• _SHORT TASK_:
Could you copy every line of the entries below word for word, leaving the pictures out?

[Screenshot pointing data]

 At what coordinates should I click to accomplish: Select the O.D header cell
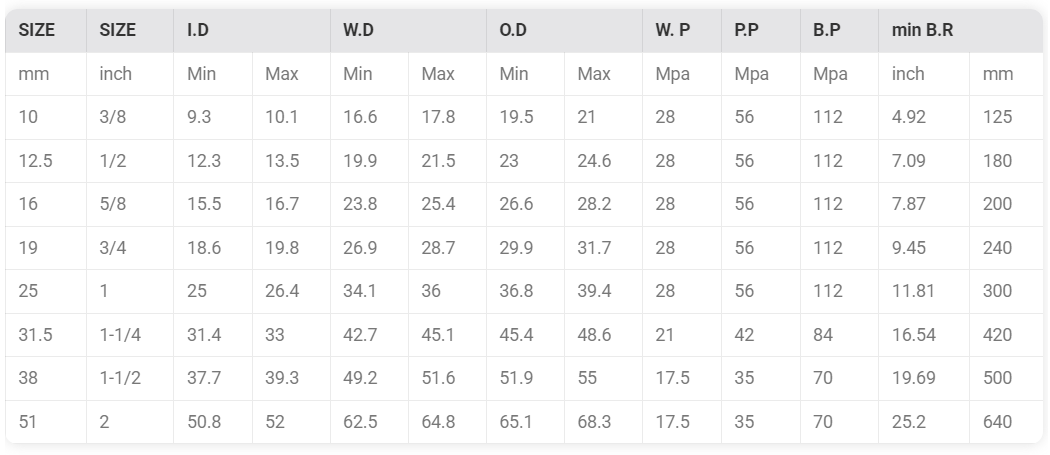click(x=565, y=31)
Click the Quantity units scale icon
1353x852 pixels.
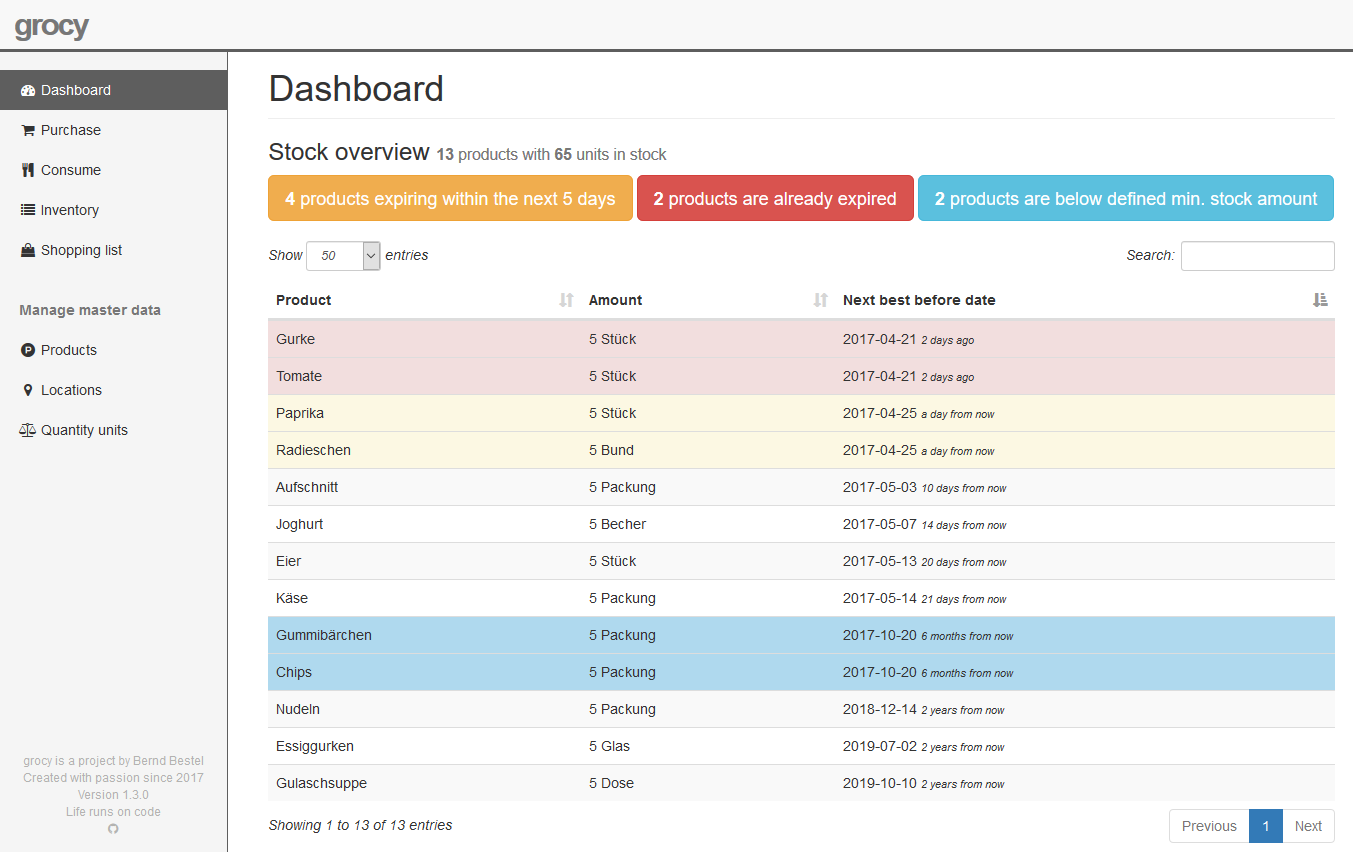click(x=28, y=430)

• _RESULT FOR THIS TASK_:
 At what coordinates should I click to accomplish: Select the O.D header cell
click(x=565, y=31)
Click the Quantity units scale icon
1353x852 pixels.
click(x=28, y=430)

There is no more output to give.